Это – «Божественная Комедия». 3 страница



 

В «Божественной Комедии» Данте собрал воедино весь опыт ума и сердца, чтобы сказать свое слово

 

Для пользы мира, где добро гонимо…

 

(«Чистилище» XXXII, 103)

Его поэма пленяет стройностью поэтического зодчества, и своеобразие каждой из трех ее частей не нарушает ее внутренней цельности.

 

Сохранилось письмо Данте к Кангранде делла Скала, написанное по-латыни, в котором поэт посвящает синьору Вероны начатый им «Рай», поясняет смысл и строение всей трилогии и комментирует начало первой песни «Рая».

☆ ☆ ☆ ☆ ☆

- **Задание**:
Ответьте на вопросы по фрагменту о «Божественной Комедии».
(а) Из какой части поэмы взята строка «Для пользы мира, где добро гонимо…»?
(б) На каком языке написано письмо Данте к Кангранде делла Скала?
(в) Какую часть трилогии поэт посвящает в этом письме синьору Вероны?

- **Представленные данные**:
☆ ☆ ☆ ☆ ☆

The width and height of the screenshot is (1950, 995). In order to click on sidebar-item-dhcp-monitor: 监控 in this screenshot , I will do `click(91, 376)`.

☆ ☆ ☆ ☆ ☆

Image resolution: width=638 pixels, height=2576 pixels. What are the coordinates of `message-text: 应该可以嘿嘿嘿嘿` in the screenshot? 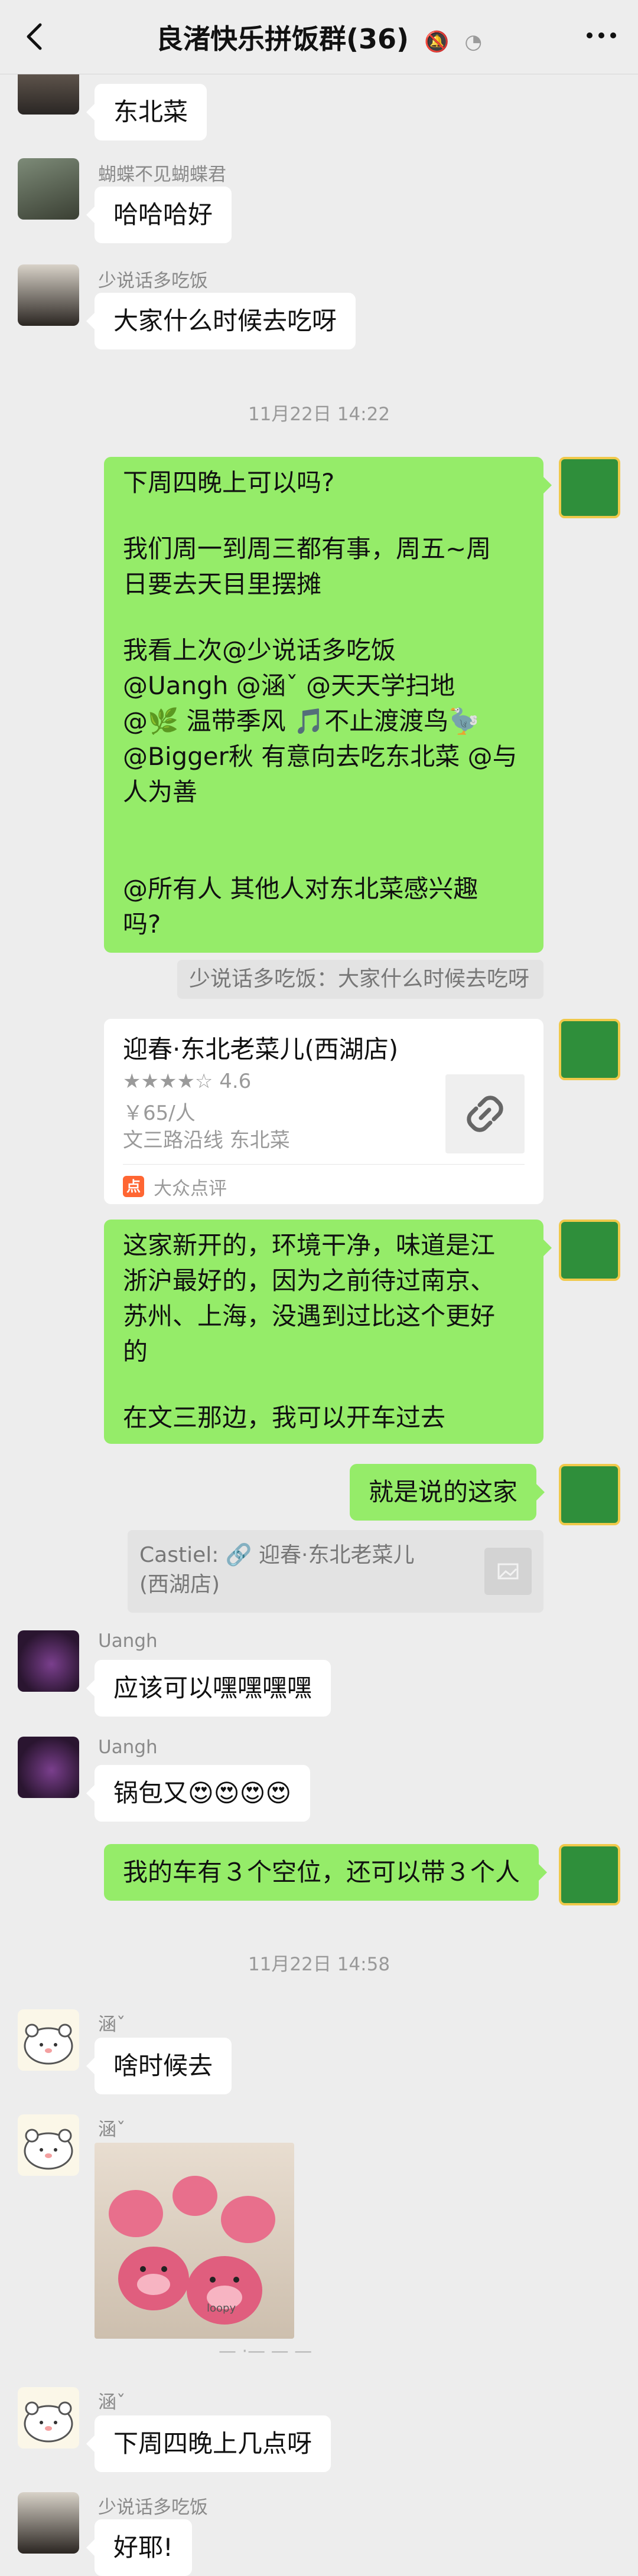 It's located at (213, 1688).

☆ ☆ ☆ ☆ ☆

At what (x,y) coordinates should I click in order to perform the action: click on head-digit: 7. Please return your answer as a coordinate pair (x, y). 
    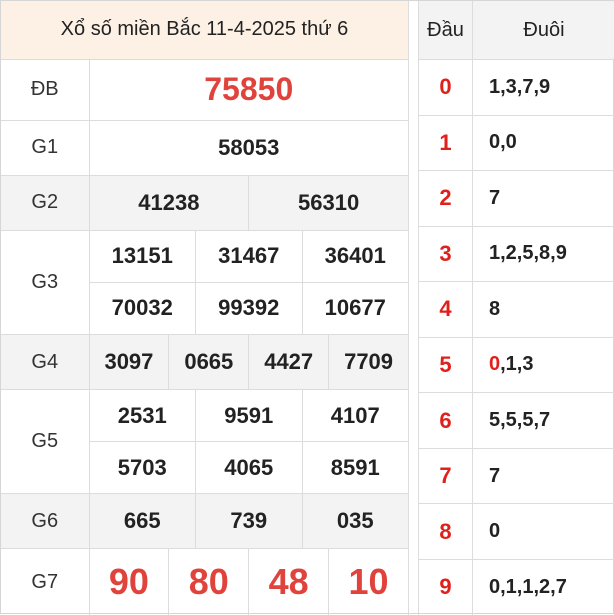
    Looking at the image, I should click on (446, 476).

☆ ☆ ☆ ☆ ☆

- **Результат**:
(а) Из «Чистилища».
(б) По-латыни.
(в) «Рай».